> The task: Report each line of the entries below that contains the word "particular", copying every such line in full. Match case exactly.

> Source data:
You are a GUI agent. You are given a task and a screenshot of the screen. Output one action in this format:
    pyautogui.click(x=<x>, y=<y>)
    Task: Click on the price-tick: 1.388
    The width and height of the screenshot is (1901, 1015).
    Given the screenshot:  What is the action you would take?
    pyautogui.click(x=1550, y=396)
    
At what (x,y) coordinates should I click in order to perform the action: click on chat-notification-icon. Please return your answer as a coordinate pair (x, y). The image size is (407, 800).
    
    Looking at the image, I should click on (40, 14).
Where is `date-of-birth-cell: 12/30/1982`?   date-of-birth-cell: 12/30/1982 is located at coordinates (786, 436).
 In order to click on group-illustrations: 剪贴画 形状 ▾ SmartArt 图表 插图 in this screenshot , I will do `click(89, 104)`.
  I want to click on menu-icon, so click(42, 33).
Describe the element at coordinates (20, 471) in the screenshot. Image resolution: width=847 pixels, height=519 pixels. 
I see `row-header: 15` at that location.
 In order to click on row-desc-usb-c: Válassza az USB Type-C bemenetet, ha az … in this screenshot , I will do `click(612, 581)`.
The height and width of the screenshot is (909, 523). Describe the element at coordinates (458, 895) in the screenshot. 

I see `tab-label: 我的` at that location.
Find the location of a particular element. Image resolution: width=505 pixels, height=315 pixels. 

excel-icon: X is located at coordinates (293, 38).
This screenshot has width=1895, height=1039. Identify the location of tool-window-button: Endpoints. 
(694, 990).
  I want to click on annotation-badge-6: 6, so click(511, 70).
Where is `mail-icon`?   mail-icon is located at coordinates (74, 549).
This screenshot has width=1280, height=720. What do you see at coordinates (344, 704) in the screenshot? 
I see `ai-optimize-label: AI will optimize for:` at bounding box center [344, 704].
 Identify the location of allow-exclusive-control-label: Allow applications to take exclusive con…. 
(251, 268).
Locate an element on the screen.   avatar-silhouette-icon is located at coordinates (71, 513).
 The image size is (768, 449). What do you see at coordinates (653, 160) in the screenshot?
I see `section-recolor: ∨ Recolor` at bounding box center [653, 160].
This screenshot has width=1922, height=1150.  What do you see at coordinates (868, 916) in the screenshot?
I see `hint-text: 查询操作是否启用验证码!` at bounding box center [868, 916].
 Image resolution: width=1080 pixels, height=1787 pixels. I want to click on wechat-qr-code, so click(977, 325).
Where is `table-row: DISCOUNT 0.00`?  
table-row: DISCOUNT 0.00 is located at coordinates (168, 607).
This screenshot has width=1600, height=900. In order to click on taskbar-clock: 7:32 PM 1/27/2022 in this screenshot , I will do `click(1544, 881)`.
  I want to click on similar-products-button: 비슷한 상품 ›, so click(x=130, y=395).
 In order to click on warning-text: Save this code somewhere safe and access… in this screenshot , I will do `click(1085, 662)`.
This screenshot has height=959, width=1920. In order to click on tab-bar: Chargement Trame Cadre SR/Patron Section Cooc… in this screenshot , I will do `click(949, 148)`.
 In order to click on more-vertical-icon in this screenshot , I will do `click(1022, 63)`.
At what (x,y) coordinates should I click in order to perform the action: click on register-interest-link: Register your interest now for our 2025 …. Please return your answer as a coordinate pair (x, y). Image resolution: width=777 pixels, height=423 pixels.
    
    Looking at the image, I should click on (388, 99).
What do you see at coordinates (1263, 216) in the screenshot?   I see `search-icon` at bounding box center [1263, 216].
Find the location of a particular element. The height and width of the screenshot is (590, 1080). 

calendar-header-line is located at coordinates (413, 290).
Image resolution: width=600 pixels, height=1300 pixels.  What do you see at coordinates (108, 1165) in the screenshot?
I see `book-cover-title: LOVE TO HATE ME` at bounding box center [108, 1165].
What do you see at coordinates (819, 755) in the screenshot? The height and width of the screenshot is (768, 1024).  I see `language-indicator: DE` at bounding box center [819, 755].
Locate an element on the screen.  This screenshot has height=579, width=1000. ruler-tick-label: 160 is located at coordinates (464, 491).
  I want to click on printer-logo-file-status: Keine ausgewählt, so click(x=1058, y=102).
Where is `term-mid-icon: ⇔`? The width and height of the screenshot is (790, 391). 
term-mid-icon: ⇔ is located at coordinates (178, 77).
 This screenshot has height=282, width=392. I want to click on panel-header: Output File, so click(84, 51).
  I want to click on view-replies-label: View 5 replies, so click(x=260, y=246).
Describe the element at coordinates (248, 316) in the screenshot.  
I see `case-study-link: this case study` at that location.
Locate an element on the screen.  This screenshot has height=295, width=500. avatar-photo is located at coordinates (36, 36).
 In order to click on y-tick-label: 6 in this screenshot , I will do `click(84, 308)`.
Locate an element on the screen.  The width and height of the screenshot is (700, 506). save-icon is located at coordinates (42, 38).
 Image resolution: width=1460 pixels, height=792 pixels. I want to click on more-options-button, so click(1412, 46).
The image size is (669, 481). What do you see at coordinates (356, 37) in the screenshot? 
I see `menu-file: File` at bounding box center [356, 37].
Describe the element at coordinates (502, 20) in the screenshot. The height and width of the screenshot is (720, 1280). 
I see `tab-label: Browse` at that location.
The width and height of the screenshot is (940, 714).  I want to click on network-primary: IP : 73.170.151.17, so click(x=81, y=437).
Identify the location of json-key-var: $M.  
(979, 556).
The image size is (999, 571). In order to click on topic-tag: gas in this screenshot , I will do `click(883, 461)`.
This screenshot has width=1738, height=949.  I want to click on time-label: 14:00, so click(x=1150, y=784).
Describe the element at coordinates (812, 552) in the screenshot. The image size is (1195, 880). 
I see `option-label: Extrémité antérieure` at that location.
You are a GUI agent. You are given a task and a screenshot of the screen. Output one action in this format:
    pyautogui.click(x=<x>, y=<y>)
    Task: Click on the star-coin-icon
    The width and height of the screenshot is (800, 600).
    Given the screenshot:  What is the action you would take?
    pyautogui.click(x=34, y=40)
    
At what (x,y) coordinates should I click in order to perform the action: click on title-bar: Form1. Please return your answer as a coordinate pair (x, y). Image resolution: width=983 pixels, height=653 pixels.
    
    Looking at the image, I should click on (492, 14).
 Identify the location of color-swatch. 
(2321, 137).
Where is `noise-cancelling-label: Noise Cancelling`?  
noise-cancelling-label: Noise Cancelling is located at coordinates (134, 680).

> Answer area:
Find the location of a particular element. Image resolution: width=505 pixels, height=315 pixels. 
Find the location of a particular element. The height and width of the screenshot is (590, 1080). 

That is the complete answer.